Putting forward an initiative “will not necessarily solve the Israeli-Palestinian and Arab-Israeli conflicts, and will certainly not neutralize the Iranian nuclear challenge.” But it can reverse Israel’s pariah image. That, they write, would allow states like Turkey and post-Mubarak Egypt to maintain civil relations, put the Palestinian issue behind them and focus on bigger problems: economic development and the Iranian threat. Result: easing Israel’s gravest security concerns.

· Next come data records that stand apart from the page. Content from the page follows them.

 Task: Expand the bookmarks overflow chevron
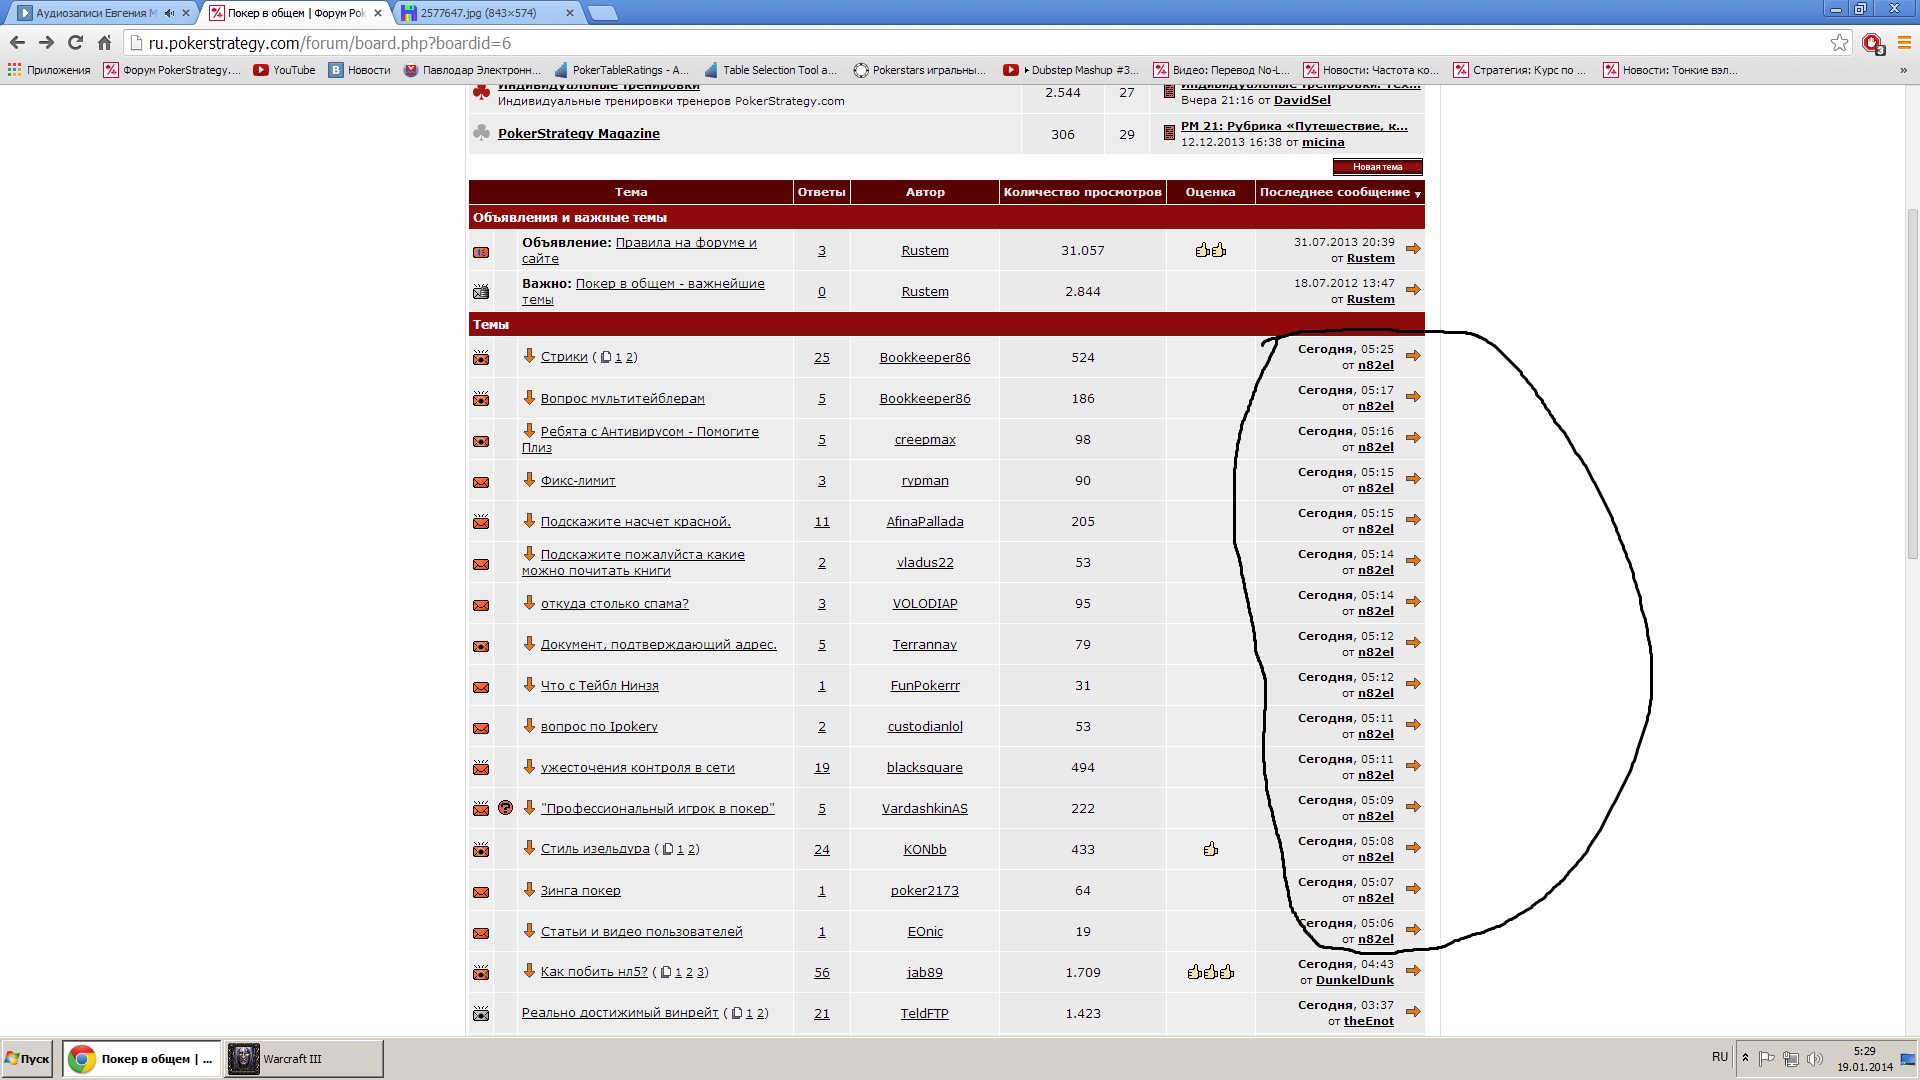[x=1902, y=70]
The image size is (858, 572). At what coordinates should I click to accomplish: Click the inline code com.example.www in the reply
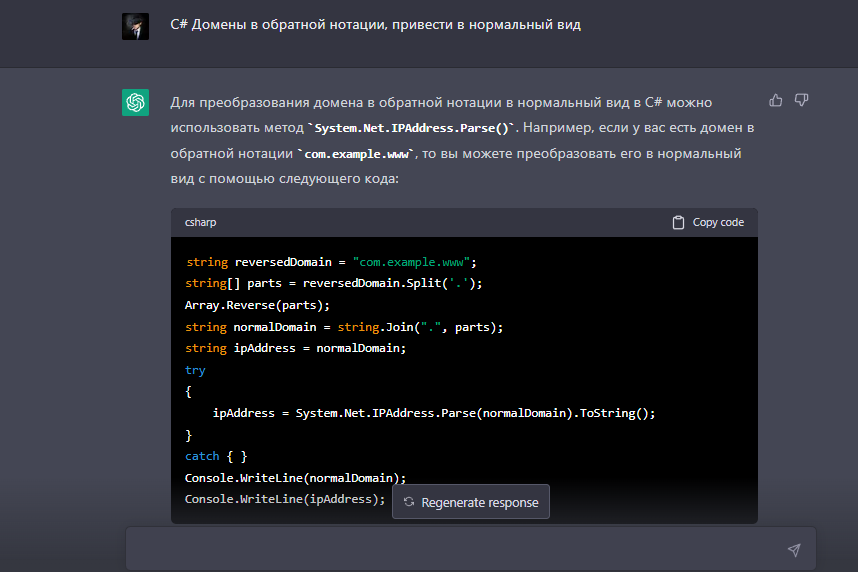[358, 155]
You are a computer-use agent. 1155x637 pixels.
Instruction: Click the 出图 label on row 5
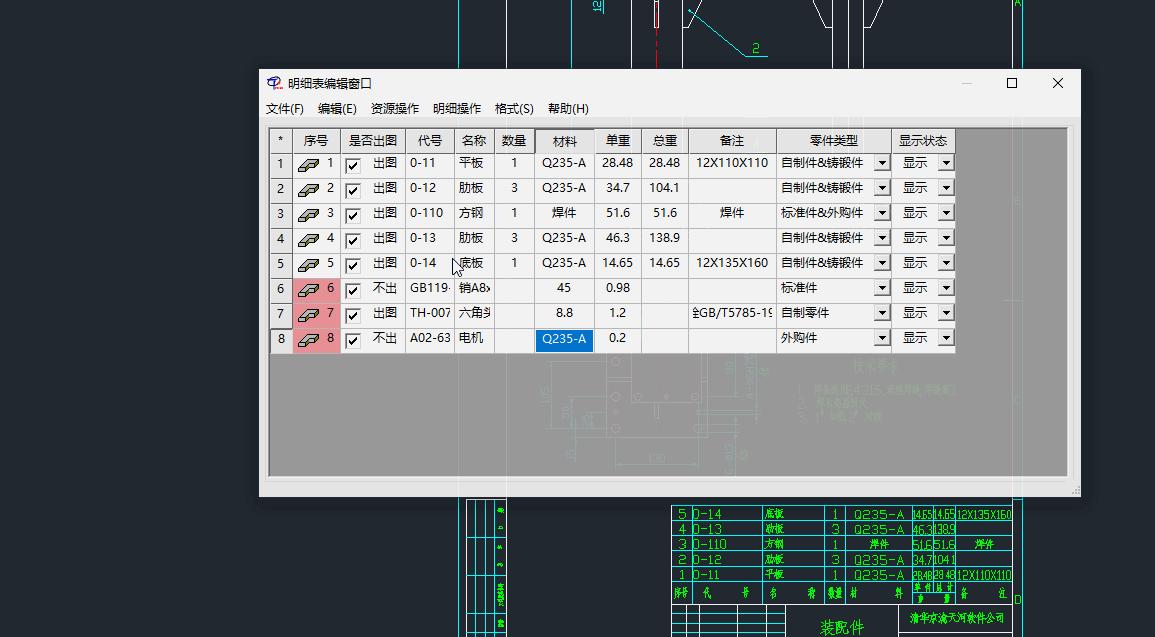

The problem is, “Israel is not able to offer the Palestinian Authority the minimum concessions that would help it soften its preconditions for renewing the negotiations, namely, Israeli willingness, in principle, to accept a territorial settlement on the basis of the 1967 lines, with territorial swaps. The PA, for its part, is not capable of accepting the demand by the government of Israel to recognize Israel as the state of the Jewish people, a step that would help Israel approach negotiations on the basis of the 1967 lines. The result is a deadlock from which neither side benefits.”
Why can’t they? Because “a concrete Israeli compromise in the Palestinian context will generate public disquiet within Israel proper, with direct electoral implications.” Voters would balk at granting a victory to the other side, regardless of the security benefits. Which takes us back to where we started.